**EXERCISE AIM**
Rewrite the material starting at the line containing "Where should I click to: Click the numeral" and ending after the line containing "I will coord(52,217).", changing "ruler" to "scale" and leaving everything else untouched.
********************
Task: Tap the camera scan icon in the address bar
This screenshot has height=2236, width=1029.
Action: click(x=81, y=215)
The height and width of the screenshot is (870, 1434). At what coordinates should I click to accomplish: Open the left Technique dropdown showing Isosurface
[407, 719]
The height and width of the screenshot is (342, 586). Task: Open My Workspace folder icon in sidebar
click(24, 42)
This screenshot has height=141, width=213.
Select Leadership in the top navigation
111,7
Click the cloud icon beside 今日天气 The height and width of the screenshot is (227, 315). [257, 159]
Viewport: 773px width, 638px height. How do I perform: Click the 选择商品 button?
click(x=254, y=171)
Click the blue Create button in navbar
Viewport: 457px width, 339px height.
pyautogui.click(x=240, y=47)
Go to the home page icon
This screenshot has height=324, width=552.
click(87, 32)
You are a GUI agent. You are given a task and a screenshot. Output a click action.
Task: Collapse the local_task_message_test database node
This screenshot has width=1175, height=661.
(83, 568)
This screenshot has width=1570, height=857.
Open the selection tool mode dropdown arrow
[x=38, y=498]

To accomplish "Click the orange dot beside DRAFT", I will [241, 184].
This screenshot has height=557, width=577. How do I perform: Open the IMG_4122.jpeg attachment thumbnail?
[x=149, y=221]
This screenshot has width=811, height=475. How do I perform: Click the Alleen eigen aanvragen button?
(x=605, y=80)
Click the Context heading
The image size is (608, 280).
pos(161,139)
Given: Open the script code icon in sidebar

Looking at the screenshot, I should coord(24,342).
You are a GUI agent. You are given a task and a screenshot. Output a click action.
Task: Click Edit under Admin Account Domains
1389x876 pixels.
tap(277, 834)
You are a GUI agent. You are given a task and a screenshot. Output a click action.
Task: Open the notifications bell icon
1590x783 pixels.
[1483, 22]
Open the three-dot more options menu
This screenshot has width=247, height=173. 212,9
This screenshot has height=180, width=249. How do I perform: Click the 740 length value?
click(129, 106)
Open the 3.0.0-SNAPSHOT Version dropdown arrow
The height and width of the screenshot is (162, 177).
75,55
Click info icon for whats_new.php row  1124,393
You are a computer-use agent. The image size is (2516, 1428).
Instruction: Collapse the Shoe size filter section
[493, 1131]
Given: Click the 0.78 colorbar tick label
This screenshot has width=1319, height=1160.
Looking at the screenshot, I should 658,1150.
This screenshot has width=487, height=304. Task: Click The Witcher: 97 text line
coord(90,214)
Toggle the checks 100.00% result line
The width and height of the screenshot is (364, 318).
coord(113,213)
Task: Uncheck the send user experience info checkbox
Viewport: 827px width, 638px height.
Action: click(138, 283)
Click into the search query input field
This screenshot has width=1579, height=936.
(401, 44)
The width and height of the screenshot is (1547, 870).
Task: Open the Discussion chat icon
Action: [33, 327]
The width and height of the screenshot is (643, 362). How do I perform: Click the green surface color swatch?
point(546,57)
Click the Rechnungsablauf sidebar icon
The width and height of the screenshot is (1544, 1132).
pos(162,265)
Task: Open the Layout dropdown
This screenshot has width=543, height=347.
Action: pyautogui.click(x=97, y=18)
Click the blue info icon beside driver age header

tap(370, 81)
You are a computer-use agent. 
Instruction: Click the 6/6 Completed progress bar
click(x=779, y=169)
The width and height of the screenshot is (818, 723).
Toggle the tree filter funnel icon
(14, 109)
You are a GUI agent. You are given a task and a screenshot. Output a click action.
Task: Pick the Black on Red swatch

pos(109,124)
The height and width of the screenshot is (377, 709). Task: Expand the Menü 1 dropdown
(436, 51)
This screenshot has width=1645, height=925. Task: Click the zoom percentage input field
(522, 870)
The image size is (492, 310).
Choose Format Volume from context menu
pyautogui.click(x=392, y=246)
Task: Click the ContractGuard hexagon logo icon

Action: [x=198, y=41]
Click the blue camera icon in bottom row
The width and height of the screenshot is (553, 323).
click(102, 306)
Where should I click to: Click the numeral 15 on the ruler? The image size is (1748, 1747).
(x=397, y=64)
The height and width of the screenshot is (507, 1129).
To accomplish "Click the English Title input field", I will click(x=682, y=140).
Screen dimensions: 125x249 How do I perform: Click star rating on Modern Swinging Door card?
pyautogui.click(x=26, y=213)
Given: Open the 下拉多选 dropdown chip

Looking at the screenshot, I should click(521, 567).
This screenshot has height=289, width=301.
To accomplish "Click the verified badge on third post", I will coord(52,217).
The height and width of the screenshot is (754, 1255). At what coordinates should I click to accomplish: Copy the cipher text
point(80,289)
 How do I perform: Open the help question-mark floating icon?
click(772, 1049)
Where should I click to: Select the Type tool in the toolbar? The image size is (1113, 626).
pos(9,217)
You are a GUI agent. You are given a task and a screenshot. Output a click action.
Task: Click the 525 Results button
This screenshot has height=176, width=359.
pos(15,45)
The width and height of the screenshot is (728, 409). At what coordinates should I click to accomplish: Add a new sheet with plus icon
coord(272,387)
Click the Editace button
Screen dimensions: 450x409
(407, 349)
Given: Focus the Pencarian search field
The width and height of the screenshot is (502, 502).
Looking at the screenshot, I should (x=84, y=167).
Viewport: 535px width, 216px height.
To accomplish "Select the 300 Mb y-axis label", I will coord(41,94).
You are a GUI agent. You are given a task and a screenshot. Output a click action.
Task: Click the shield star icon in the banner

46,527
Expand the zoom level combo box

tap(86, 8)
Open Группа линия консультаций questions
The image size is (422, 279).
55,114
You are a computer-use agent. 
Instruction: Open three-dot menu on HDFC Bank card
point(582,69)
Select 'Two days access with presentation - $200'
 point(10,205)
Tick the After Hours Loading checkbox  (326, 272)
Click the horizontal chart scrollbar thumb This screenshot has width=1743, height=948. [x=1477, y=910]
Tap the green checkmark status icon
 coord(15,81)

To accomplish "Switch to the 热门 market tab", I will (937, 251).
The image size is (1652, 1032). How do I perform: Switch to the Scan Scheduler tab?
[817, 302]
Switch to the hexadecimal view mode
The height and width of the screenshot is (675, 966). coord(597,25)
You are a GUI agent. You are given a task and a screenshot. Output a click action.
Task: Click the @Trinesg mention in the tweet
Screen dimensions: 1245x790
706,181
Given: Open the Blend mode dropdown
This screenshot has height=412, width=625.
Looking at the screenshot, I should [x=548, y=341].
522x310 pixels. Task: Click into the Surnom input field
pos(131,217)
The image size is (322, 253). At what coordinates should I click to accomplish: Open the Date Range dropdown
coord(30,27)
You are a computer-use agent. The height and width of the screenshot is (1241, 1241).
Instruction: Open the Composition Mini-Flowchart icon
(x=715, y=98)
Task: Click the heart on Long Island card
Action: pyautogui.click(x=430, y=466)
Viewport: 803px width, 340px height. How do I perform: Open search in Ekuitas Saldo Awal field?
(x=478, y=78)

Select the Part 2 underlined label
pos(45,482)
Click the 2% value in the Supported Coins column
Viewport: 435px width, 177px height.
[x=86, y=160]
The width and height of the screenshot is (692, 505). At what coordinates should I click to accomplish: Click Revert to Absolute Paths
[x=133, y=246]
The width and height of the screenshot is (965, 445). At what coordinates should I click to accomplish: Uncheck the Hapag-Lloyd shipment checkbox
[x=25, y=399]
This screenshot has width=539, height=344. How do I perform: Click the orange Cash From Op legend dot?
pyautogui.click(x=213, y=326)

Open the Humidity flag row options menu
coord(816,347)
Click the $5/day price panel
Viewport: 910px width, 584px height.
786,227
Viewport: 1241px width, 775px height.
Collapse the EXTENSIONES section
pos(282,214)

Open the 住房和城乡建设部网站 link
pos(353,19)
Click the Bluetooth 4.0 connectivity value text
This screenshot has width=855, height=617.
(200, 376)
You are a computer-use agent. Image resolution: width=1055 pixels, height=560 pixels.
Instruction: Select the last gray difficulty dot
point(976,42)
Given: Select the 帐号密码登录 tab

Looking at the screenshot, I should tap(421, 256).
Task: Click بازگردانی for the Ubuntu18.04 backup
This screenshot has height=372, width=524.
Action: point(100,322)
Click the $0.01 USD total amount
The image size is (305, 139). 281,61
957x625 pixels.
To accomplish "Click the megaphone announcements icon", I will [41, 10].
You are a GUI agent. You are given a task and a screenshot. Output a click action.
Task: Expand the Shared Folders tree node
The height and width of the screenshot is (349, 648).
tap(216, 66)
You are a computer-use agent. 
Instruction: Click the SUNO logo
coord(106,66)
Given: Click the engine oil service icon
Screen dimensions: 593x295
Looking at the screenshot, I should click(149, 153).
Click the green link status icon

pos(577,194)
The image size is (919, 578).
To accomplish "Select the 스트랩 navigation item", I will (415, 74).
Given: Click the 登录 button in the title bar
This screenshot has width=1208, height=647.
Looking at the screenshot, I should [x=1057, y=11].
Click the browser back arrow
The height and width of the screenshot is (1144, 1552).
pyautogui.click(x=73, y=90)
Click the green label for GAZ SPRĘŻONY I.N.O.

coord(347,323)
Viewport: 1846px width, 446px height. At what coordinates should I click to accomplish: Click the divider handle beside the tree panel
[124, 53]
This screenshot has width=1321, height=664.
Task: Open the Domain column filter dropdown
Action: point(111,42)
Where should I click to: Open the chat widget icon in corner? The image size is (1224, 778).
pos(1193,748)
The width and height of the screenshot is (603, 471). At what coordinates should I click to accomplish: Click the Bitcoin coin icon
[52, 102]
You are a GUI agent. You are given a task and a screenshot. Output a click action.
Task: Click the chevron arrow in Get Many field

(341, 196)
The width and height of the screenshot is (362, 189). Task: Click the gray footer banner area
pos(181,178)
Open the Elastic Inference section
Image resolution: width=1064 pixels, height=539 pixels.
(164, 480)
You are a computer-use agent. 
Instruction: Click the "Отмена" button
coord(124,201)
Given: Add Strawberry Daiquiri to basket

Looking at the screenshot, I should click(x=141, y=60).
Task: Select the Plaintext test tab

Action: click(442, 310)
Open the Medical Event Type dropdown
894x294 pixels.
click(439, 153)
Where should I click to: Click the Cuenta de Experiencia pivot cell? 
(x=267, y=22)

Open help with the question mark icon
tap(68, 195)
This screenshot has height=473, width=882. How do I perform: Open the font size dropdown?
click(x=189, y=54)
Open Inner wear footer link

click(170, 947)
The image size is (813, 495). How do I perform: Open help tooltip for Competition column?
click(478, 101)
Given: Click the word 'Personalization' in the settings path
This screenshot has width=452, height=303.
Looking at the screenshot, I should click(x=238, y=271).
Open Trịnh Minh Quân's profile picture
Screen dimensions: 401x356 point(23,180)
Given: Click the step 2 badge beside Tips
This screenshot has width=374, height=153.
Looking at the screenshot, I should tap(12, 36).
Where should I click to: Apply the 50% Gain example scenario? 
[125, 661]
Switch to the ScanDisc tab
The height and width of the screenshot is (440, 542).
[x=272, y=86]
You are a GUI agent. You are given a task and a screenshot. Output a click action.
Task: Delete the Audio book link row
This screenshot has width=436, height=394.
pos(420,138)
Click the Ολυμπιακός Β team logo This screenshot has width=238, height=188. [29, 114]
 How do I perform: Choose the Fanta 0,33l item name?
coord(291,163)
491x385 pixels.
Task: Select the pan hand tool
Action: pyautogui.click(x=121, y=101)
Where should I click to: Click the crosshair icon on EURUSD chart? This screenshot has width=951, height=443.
********************
**EXERCISE SOLUTION**
Where should I click to: Click the numeral 15 on the scale? The image size is (1748, 1747).
(x=397, y=64)
The height and width of the screenshot is (507, 1129).
To accomplish "Click the English Title input field", I will click(x=682, y=140).
Screen dimensions: 125x249 How do I perform: Click star rating on Modern Swinging Door card?
pyautogui.click(x=26, y=213)
Given: Open the 下拉多选 dropdown chip

Looking at the screenshot, I should click(521, 567).
This screenshot has height=289, width=301.
To accomplish "Click the verified badge on third post", I will coord(52,217).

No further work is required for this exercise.